# YOUR OBJECTIVE
Your task is to filter the entries and copy every line containing the string "computer".

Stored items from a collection

⁂

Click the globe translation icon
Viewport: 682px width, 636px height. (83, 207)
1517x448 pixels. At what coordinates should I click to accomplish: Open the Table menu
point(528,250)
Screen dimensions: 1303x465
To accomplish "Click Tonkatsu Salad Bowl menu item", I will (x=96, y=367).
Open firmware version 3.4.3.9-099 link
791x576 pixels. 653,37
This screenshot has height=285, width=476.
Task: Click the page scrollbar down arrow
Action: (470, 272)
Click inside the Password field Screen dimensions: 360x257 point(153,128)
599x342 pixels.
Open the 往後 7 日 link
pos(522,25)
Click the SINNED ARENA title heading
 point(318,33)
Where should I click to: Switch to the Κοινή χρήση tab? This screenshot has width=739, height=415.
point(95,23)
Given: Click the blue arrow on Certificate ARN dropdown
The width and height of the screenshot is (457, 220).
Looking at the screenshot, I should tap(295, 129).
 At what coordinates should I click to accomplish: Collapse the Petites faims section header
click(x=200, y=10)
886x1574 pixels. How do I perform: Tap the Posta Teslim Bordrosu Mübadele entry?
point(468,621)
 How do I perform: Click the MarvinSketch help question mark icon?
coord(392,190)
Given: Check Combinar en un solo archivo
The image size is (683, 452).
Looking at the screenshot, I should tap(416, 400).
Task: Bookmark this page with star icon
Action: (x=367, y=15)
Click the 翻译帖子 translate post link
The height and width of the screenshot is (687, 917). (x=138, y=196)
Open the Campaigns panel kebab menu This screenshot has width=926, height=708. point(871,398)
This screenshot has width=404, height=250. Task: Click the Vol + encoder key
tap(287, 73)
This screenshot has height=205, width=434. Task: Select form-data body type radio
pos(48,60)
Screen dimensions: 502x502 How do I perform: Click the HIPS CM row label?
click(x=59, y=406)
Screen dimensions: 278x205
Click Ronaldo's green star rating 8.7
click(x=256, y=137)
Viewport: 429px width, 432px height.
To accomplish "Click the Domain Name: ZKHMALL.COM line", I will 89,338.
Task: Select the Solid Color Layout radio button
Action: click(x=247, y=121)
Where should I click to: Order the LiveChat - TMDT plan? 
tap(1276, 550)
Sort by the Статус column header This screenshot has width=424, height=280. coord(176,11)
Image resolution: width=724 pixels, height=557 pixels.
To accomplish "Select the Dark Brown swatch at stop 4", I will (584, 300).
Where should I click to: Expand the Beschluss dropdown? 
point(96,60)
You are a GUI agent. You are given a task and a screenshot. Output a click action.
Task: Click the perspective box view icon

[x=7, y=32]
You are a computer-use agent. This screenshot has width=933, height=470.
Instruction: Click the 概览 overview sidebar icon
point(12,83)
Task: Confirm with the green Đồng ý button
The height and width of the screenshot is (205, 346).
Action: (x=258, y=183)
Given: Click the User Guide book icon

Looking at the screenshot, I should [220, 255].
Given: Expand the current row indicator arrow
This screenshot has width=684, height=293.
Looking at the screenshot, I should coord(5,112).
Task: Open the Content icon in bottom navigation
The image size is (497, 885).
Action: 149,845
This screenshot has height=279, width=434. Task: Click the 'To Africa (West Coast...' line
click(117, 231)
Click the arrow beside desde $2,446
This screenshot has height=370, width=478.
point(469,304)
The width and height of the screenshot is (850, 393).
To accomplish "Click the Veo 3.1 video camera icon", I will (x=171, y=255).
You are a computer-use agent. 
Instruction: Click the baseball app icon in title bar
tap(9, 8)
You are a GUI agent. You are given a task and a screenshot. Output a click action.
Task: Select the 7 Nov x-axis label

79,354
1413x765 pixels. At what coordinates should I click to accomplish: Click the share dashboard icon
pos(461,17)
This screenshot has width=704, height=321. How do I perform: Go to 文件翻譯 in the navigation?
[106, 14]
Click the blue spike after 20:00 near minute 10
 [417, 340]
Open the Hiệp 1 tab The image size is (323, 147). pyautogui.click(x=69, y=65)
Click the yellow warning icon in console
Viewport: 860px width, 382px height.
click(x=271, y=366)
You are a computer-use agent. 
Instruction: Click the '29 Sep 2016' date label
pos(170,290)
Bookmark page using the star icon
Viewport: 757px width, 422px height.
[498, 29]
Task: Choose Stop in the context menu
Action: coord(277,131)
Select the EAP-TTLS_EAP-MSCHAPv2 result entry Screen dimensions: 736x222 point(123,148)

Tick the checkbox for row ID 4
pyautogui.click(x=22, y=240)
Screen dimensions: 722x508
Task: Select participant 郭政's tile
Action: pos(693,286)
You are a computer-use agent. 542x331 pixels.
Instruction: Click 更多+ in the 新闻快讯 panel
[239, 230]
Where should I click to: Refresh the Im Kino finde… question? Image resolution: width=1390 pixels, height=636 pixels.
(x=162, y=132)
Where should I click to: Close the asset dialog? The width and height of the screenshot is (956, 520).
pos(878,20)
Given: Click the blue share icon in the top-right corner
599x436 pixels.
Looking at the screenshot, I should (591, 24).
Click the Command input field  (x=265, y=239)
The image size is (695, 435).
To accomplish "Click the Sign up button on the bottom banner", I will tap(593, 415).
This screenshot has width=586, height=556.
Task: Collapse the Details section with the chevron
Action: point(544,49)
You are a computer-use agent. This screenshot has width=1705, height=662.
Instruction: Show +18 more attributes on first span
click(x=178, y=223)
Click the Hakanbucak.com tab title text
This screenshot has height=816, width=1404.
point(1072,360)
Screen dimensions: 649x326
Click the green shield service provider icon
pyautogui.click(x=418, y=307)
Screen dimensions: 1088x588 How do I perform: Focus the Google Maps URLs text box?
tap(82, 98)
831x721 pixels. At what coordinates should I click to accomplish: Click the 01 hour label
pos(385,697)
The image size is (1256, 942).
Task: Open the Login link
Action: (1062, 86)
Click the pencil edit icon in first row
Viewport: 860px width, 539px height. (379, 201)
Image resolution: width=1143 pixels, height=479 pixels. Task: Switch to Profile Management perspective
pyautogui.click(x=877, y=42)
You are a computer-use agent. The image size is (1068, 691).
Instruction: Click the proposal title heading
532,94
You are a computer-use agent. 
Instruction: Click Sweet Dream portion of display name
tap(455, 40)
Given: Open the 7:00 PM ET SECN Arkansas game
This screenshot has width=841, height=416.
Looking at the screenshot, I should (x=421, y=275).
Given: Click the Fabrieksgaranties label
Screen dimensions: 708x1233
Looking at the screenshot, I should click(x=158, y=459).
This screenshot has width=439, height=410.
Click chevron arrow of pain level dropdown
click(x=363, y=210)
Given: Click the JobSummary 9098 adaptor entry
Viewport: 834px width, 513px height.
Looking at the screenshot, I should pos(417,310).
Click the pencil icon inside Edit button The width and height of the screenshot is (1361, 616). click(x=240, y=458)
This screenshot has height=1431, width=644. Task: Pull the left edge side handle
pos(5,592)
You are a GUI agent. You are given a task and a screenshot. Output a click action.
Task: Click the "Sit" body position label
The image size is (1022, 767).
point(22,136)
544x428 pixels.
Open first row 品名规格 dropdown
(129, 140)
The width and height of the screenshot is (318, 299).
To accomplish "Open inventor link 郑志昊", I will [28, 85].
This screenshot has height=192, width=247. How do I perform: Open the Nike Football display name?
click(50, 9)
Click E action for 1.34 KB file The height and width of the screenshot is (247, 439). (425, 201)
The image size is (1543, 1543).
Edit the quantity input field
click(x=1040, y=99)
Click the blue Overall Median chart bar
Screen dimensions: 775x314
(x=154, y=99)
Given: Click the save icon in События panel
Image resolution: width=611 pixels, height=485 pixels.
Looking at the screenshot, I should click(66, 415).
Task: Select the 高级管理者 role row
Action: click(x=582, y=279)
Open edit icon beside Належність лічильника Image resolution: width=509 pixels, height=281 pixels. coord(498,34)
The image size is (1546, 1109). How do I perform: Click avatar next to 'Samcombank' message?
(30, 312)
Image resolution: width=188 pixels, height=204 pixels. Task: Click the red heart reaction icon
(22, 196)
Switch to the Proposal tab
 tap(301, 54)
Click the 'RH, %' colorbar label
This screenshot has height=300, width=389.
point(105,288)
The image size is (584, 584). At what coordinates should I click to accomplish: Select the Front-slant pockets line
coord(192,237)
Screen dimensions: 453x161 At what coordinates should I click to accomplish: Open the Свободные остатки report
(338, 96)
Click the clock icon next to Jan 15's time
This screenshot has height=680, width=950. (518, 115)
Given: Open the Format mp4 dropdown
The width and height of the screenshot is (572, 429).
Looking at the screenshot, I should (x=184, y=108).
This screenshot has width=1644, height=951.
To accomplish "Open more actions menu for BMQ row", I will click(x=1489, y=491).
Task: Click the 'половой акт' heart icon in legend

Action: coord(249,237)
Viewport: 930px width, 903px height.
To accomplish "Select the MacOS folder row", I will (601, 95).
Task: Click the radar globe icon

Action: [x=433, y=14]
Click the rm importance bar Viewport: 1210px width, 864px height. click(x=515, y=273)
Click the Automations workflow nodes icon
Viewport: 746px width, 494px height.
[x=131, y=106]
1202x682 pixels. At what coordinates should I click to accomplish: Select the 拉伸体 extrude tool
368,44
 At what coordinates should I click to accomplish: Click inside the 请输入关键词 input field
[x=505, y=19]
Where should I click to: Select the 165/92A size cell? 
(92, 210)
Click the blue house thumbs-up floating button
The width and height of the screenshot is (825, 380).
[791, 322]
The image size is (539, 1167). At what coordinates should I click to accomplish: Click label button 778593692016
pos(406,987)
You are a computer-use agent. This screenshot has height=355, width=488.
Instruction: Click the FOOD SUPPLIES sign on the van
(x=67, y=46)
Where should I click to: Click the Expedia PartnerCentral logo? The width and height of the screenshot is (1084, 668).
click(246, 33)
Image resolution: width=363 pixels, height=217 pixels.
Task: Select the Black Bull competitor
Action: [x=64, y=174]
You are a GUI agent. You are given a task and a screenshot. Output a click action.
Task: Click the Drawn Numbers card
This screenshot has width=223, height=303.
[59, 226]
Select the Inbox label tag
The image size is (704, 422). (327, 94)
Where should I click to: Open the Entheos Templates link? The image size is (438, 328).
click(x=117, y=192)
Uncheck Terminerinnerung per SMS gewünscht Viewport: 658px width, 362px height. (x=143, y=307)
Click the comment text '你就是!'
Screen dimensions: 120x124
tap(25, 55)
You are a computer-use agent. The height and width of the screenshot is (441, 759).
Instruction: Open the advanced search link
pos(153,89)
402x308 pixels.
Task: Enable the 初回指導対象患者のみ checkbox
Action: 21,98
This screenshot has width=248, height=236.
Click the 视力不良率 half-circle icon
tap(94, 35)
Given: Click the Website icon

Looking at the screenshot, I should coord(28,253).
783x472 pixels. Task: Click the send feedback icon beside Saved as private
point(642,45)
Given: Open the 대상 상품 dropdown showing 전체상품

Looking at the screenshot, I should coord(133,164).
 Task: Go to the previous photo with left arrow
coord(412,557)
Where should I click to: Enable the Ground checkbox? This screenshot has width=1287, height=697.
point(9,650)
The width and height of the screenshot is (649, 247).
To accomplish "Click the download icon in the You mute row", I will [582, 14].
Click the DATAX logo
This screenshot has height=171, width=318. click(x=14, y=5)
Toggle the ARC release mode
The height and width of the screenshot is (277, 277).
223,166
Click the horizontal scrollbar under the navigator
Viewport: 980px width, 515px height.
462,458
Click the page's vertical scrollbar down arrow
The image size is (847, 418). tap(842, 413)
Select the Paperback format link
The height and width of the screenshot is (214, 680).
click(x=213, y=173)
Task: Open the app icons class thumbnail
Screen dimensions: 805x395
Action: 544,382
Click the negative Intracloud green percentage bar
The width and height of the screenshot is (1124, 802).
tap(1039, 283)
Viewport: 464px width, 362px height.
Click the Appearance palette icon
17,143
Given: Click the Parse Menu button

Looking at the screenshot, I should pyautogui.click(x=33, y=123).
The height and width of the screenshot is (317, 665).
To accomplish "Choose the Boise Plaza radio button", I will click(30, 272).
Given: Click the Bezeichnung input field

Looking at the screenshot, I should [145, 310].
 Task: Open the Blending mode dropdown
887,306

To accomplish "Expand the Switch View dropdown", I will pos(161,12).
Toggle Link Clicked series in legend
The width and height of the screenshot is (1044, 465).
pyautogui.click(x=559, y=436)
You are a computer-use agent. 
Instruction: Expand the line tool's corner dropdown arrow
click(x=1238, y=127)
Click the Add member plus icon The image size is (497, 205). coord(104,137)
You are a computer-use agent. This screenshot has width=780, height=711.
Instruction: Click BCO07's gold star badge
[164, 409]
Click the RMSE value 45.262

⁂

# SOLUTION TO THIS EXERCISE
You are a computer-use agent. This screenshot has width=933, height=470.
You are a computer-use agent. 
You are a computer-use agent. 
You are a computer-use agent. 542x331 pixels.
You are a computer-use agent. This screenshot has width=1705, height=662.
You are a computer-use agent. The image size is (1068, 691).
You are a computer-use agent. 
You are a computer-use agent. This screenshot has height=355, width=488.
You are a computer-use agent. The height and width of the screenshot is (441, 759).
You are a computer-use agent. 
You are a computer-use agent. This screenshot has width=780, height=711.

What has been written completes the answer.